When protests are worth the battle


When protests are worth the battle

When talking about bid protests, there is constant debate about whether there needs to be reforms in light of the growing number of protests filed each year and — if so — what should those reforms look like. But also worth a hard look: the wasted time and taxpayer dollars of agencies that decide to fight a protest with clear merit.

Protesting contractor: Basic Overnight Quarters LLC, Wormleysburg, Penn.

Contracting agency: Department of State

Protest issue: Sometimes agencies are the ones to waste time and money

Decision: Sustained by the Government Accountability Office Oct. 9, 2012 (decision published Aug. 23)

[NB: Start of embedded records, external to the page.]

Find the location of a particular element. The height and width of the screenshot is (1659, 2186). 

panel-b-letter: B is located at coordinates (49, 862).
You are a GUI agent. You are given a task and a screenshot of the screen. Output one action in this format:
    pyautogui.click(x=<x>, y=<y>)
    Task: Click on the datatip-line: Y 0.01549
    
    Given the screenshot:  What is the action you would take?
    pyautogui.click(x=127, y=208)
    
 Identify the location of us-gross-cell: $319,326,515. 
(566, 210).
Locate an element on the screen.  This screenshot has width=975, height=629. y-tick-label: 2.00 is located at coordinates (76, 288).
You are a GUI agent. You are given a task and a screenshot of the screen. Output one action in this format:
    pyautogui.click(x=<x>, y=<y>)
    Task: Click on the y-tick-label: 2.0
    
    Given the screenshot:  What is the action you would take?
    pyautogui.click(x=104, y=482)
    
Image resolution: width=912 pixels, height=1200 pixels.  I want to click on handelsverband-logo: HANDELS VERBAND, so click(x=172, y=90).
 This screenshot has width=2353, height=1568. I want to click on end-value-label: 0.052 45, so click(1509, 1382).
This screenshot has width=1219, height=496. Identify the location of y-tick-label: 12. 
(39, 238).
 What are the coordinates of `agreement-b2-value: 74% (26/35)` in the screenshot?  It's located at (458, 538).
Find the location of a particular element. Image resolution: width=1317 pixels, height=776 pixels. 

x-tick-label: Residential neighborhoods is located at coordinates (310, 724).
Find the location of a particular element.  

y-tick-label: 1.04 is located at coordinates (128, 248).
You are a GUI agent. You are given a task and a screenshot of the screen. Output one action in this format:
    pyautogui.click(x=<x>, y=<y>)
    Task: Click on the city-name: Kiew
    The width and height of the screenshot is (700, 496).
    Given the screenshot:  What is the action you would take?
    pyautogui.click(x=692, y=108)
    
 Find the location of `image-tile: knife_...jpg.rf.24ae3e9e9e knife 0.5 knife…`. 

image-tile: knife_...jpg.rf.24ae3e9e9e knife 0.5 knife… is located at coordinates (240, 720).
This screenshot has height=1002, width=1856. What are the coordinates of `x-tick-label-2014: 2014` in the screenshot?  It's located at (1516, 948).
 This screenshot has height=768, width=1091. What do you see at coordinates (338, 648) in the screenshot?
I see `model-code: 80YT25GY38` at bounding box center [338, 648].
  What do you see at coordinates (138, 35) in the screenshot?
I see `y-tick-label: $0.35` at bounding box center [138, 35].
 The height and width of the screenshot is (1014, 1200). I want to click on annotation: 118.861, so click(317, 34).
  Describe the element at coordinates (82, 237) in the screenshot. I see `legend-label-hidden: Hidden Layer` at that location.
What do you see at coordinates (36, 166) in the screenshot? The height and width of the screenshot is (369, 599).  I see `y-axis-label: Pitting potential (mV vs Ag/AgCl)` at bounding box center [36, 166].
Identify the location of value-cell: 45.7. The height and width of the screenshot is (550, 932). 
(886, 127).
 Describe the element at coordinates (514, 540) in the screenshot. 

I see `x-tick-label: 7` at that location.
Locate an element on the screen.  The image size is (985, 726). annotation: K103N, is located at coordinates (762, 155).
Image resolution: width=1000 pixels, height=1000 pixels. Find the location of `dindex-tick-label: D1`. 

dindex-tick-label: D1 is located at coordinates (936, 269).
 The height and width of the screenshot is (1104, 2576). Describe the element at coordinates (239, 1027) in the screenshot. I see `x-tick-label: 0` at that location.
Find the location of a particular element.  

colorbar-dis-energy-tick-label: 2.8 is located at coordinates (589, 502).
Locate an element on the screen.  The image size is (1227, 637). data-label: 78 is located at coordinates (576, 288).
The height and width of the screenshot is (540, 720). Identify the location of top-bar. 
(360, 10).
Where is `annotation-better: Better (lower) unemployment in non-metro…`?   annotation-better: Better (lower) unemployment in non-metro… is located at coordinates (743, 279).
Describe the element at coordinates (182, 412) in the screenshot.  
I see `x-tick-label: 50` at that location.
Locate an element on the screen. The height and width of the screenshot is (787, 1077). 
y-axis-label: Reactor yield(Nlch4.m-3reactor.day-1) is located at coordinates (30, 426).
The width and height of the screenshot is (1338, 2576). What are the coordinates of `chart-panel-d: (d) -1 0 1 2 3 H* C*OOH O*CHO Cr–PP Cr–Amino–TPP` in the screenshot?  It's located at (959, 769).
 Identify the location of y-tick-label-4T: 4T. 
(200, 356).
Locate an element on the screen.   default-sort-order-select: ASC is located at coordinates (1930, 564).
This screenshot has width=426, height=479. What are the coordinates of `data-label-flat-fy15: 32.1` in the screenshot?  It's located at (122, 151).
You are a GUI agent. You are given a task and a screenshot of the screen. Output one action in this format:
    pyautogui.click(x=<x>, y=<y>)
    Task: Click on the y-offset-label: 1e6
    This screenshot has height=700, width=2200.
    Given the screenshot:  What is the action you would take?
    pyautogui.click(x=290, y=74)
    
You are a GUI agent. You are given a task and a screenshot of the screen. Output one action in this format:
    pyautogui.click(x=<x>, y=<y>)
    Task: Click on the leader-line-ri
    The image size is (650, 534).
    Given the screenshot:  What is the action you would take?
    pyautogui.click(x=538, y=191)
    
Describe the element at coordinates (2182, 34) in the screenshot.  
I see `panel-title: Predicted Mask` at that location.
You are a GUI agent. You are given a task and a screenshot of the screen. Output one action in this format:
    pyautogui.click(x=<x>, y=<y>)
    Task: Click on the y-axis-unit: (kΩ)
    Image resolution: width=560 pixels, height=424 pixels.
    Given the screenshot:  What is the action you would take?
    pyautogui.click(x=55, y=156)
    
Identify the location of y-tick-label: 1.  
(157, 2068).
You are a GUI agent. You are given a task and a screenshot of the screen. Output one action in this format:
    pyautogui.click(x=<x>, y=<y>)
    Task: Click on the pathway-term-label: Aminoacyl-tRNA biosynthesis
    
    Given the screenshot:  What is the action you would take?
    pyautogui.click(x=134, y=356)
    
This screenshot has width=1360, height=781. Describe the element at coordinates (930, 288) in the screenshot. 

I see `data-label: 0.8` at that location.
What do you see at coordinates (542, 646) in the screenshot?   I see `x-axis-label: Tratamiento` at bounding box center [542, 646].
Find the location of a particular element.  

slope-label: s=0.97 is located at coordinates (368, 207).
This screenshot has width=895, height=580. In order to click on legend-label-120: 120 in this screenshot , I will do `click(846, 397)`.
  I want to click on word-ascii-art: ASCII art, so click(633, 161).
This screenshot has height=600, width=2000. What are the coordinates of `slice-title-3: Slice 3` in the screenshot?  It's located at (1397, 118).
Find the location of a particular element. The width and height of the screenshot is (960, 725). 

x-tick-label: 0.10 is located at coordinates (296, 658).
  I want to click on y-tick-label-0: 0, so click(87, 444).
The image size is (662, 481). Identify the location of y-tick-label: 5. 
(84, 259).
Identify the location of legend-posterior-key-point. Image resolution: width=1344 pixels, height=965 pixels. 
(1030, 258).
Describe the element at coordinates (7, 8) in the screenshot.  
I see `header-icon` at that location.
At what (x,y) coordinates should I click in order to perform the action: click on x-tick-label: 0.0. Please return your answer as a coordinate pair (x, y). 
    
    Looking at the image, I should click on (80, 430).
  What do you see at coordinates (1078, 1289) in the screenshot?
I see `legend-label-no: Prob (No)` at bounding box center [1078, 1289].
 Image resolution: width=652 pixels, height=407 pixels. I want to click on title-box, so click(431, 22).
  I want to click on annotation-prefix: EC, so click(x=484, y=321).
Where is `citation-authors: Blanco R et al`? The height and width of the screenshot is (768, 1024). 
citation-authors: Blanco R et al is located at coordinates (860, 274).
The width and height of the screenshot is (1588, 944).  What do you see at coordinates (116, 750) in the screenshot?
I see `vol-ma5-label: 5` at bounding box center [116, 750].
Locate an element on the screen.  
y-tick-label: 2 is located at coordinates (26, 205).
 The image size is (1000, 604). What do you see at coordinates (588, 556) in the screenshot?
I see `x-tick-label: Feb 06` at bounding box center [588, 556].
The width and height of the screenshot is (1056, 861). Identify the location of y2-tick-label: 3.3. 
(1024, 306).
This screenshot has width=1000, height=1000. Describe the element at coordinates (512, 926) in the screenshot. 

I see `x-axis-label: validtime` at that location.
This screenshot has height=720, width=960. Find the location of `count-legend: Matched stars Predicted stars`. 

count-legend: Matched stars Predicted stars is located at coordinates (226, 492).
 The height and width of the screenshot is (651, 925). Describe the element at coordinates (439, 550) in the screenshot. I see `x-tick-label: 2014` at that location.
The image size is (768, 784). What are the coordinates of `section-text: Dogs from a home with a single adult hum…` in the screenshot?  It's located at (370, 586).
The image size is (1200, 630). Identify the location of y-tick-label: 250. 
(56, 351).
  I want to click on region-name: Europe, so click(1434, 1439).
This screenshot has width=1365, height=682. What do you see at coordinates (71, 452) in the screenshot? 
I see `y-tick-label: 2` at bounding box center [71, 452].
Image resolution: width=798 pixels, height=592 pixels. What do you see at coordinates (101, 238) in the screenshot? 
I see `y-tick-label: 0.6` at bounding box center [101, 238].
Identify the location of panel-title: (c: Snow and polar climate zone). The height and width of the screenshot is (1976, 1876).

Post-mortem: WDOS issued a request for proposal that informed potential offerors of its intent to award contract for long and short-term housing in the D.C. area. Of the eight proposals received, four were deemed non-compliant and the remaining two were awarded contracts: Worldwide Corporate Housing of Falls Church and National Corporate Housing Inc. of Herndon.

BOQ challenged the evaluation of its technical proposal with several protests grounds. Among the allegations were challenges to the evaluation of its corporate experience, past performance, plan of operation and quality assurance factors. According the BOQ, in evaluating its corporate experience and past performance, DOS assigned weaknesses unrelated to the evaluation criteria listed in the solicitation. The GAO stated that it was “unreasonable and inconsistent” to assign weaknesses for corporate experience and past performance based on “providing apartments in the future.” Likewise the GAO stated that it was unreasonable for DOS to assign a weakness under plan of operation, alleging that BOQ was not ready to fill all requirements, when “the solicitation does not indicate how many of these rooms must be available when the contract starts.”

Not only was BOQ assigned weaknesses for evaluation criteria not in the solicitation, the awardee, NCH “was not assigned a weakness” for the same proposed activity. According to the GAO, by assigning a weakness to one proposal and not the other, DOS “failed to treat offerors equally.” This was not the only example of unequal treatment. NCH was given a strength based on a DOS finding that prior contracts performed were large or similar to the solicited work. The GAO, disagreeing that the prior contracts were similar, noted that “it was unreasonable to award NCH a strength on the basis that [NCH] performed large contracts.”

One cannot comment on the frivolity of contractor protests without also discussing While not every award decision should be protested, some should — and some should also require a follow-on investigation to determine whether something more than error or incompetence led the government to make its award decision.